Speaking of which, that bug is one of the most awesomely inessential arbiters of fate imaginable. There’s absolutely no need for it. We’re in a casino, albeit the scary dungeon area of the casino: If rich people want to make extravagant bets based on pure chance, I’m pretty sure someone could scrape up a sealed deck of cards. (Sure, it could theoretically have been marked and resealed, but then theoretically that bug could be trained.) Or flipping coins has traditionally worked quite well. If you really want to make it dramatic, there’s always Russian Roulette. What we’re seeing here is a method of randomness selected—by the filmmakers, not the players—expressly for its surreal nature, which is why there’s a pointless (as far as the wager is concerned) flicker-strobe effect highlighting the actors’ faces, and why the buzzing noise of the insect’s wings has been amplified to the point where it sounds like a construction tool. I vividly remember gaping at the screen, delighted and amazed… and I highly doubt that I’d have experienced the same sense of happy disorientation had I seen the trailer, which ends on a teasing image from this scene.

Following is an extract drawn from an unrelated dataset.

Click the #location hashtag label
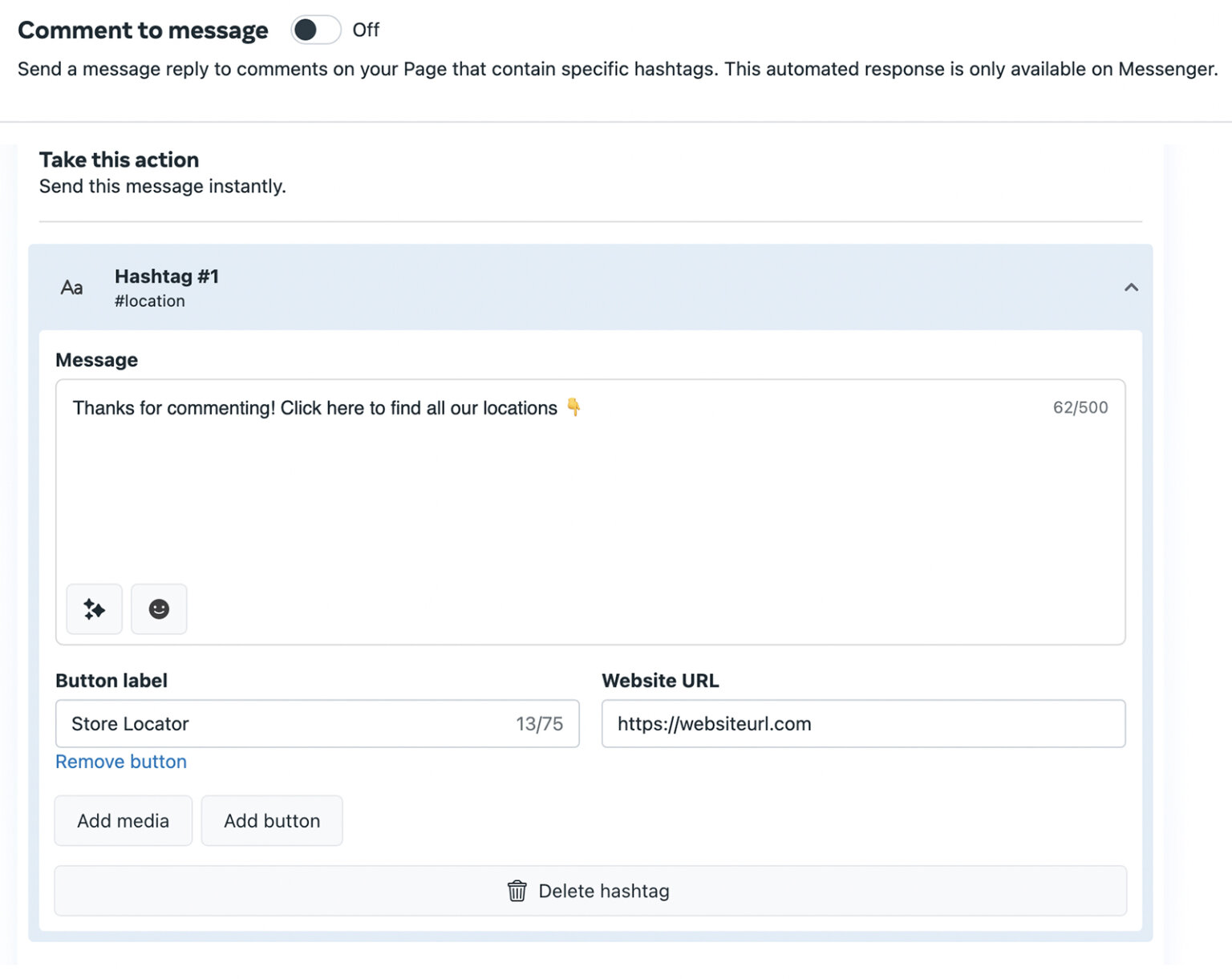Screen dimensions: 1232x979 point(150,301)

Again, this isn’t about “spoilers.” The scene takes place relatively early in the film, and nothing crucial hinges on it; knowing about it in advance won’t detract from your enjoyment of the movie as a whole. But the scene itself, even viewed in isolation, has been carefully constructed to achieve a certain effect, one that depends upon our ignorance of certain details. When Tomás asks about the molasses and the dude who’s coating him says, “It’s his favorite” (which is shoddy translation, right? I don’t actually speak Spanish but it sounds to me like the line is, “There’s nothing he likes more”), a specific mental string is being plucked. It’s whose favorite? Unanswered questions are meant to interfere with our processing of the mundane, and if possible answers to those questions have been suggested by a trailer or an online clip or even a detailed description in a review (or, okay, yeah, by an article like this one, sorry; I did wait 10 years though), the experience just won’t be the same. Intacto made an impression on me because it respected me enough to make me play catch-up, creating a distinctive world and revealing its nature one odd bit at a time. It deals in mystery, and I continue to believe that mystery is a too-rare commodity that’s worth preserving.